**RAW DATA:**
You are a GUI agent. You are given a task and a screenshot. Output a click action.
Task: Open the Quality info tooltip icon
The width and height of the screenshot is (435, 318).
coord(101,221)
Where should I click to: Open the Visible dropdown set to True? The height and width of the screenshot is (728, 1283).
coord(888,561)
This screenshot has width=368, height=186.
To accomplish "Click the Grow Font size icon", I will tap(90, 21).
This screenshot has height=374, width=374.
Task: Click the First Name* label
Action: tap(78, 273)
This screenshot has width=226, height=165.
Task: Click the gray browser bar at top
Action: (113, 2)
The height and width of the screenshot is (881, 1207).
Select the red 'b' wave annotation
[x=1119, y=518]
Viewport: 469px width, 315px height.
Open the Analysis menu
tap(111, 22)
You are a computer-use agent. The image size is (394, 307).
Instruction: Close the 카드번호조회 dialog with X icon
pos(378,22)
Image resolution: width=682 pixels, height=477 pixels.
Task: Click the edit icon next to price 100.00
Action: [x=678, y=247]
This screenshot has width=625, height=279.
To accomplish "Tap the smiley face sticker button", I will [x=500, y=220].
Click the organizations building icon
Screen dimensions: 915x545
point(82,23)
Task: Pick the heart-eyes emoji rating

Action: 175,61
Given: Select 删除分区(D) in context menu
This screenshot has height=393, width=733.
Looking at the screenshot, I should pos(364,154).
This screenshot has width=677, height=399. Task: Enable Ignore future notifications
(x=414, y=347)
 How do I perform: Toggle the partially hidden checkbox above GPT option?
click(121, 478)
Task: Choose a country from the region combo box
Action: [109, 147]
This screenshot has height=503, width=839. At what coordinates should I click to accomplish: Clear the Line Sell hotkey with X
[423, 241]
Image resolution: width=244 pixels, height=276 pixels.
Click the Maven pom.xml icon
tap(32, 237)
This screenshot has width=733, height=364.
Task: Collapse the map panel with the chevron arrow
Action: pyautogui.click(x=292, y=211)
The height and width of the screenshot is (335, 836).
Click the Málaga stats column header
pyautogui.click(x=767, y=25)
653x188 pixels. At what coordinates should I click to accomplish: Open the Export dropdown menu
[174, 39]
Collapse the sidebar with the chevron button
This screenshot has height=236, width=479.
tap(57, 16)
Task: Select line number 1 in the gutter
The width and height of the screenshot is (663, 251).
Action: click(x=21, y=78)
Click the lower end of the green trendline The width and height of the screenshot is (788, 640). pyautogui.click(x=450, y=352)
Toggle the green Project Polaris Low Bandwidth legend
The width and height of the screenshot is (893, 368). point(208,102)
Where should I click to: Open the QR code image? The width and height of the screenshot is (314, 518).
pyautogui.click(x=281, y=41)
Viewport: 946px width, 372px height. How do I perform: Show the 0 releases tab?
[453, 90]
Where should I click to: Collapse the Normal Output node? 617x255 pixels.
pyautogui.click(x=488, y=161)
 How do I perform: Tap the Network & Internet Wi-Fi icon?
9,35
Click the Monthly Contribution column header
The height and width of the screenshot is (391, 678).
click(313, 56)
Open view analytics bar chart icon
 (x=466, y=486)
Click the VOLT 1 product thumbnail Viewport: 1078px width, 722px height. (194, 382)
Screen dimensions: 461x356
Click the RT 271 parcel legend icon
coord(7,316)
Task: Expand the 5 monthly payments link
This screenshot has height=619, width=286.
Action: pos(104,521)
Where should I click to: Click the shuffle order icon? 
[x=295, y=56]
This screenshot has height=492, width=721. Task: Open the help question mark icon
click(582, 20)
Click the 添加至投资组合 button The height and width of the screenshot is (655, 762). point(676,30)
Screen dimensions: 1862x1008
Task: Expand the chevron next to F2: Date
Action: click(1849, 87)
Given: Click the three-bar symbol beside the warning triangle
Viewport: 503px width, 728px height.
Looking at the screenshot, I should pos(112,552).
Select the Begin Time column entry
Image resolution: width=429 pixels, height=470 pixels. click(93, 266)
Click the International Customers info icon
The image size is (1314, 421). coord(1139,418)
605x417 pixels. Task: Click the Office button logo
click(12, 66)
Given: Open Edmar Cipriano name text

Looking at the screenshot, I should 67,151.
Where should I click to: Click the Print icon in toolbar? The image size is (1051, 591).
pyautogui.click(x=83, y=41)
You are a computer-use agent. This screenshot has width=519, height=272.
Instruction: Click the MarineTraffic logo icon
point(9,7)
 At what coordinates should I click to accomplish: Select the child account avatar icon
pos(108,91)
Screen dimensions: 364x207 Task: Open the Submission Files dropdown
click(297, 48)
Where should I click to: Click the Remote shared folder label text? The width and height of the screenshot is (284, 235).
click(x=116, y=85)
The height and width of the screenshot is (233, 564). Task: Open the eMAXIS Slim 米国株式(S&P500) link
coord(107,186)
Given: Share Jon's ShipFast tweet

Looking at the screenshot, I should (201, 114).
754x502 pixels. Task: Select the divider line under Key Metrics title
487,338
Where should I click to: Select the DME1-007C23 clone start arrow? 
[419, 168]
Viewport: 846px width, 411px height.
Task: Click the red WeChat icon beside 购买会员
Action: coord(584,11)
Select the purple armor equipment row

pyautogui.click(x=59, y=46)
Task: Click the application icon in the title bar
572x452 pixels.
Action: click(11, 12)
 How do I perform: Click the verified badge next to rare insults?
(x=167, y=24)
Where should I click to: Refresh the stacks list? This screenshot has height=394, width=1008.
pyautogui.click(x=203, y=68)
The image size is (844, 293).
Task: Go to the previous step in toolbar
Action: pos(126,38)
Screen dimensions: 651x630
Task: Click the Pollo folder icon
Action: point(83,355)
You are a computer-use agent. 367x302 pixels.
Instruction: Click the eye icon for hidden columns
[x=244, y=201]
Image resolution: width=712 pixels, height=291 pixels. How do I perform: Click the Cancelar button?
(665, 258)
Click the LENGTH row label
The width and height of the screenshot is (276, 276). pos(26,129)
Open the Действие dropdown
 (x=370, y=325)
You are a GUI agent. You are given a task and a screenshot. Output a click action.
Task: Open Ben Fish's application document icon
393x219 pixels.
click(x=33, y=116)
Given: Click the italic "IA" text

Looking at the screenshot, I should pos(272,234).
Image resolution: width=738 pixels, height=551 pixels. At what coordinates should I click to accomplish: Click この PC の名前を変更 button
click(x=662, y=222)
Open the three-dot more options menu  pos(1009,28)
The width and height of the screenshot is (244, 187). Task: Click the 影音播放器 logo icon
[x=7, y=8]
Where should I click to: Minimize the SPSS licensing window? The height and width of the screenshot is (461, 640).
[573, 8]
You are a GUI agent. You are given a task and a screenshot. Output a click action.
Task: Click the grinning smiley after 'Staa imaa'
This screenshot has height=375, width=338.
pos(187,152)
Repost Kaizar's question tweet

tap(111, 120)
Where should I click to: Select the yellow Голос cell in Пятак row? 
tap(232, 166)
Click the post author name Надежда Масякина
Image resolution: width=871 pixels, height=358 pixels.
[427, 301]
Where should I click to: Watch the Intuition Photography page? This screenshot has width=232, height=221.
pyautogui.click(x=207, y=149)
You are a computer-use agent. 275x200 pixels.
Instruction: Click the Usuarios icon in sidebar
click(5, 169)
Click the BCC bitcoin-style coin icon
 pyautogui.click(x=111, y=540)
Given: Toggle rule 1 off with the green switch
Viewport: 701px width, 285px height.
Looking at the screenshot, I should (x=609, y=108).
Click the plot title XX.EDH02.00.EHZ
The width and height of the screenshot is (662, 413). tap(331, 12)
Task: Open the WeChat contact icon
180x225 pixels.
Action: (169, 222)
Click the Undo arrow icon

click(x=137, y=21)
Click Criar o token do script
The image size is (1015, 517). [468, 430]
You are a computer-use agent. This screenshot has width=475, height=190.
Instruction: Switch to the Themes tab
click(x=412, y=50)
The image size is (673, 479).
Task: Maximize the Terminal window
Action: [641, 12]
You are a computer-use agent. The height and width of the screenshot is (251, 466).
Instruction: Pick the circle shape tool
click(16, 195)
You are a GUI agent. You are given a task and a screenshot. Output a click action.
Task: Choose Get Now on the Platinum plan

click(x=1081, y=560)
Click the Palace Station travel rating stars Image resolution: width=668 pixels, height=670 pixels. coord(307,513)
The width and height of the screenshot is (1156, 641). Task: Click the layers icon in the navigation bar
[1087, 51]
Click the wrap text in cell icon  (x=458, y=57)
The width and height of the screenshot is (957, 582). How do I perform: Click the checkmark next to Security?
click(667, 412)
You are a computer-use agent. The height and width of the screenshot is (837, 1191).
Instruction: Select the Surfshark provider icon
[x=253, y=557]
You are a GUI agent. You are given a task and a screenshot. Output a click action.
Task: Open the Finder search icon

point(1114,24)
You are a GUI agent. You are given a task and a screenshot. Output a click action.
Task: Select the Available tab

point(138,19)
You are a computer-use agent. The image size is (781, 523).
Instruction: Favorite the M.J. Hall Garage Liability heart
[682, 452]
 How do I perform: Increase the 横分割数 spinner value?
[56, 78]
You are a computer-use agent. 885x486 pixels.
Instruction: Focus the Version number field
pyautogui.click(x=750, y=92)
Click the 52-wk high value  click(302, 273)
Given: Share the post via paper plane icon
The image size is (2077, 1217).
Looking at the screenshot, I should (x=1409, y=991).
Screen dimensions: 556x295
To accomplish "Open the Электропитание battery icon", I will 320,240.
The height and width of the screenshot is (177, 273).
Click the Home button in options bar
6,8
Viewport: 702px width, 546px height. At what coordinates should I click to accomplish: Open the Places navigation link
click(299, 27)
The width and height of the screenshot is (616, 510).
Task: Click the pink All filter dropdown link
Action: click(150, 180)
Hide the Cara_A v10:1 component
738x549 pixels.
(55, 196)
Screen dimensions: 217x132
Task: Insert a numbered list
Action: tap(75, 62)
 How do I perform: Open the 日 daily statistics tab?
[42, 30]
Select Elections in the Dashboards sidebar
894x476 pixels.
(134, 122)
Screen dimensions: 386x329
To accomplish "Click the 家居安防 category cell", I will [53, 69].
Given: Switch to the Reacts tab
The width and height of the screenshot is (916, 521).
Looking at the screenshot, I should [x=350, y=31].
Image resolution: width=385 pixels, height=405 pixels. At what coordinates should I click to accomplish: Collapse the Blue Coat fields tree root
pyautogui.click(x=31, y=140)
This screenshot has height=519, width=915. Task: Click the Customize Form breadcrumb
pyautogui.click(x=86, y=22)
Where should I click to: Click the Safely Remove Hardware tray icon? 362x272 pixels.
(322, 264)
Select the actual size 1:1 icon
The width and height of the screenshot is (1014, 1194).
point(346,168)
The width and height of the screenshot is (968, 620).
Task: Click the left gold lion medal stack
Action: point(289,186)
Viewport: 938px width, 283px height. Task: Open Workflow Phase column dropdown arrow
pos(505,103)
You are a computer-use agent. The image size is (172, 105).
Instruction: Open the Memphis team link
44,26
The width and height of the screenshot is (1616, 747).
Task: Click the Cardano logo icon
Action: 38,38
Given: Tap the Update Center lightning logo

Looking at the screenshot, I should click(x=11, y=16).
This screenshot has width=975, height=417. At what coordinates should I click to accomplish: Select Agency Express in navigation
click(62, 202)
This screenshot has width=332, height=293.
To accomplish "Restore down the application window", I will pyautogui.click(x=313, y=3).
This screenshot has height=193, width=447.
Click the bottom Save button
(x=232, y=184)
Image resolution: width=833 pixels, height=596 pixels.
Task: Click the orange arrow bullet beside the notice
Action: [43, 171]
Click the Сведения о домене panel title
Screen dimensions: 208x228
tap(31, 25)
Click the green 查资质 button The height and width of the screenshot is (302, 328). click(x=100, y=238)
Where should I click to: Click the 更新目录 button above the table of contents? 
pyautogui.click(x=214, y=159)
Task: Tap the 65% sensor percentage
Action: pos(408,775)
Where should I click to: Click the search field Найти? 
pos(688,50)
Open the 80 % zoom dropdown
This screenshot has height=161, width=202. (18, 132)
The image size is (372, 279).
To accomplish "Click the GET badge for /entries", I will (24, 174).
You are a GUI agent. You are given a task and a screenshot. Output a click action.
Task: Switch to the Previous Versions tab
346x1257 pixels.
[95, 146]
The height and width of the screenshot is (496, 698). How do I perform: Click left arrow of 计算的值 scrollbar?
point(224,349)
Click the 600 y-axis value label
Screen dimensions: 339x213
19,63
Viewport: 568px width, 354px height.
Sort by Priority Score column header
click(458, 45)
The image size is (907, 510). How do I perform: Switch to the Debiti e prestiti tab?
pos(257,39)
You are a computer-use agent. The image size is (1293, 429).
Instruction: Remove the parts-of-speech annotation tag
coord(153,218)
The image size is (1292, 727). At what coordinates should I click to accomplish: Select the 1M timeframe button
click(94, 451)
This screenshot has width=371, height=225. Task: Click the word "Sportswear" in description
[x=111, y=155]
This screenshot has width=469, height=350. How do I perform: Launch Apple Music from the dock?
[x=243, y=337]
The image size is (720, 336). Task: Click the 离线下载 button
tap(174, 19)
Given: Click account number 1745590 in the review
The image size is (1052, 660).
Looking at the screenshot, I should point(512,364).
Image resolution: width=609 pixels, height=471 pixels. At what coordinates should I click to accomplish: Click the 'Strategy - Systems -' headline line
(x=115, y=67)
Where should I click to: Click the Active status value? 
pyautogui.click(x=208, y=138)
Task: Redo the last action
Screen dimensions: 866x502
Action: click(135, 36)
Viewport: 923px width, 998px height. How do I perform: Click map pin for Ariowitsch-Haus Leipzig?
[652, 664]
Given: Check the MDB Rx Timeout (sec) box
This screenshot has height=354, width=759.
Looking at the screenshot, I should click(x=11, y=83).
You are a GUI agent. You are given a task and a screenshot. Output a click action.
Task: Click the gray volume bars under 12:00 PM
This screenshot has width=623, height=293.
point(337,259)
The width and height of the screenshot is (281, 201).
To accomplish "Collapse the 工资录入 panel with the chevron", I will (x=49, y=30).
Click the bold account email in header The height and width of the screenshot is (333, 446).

**WHAT TO PRODUCE:**
Once you have read the entries above, state how many of their lines include "smiley", giving the number alone.

**SOLUTION:**
2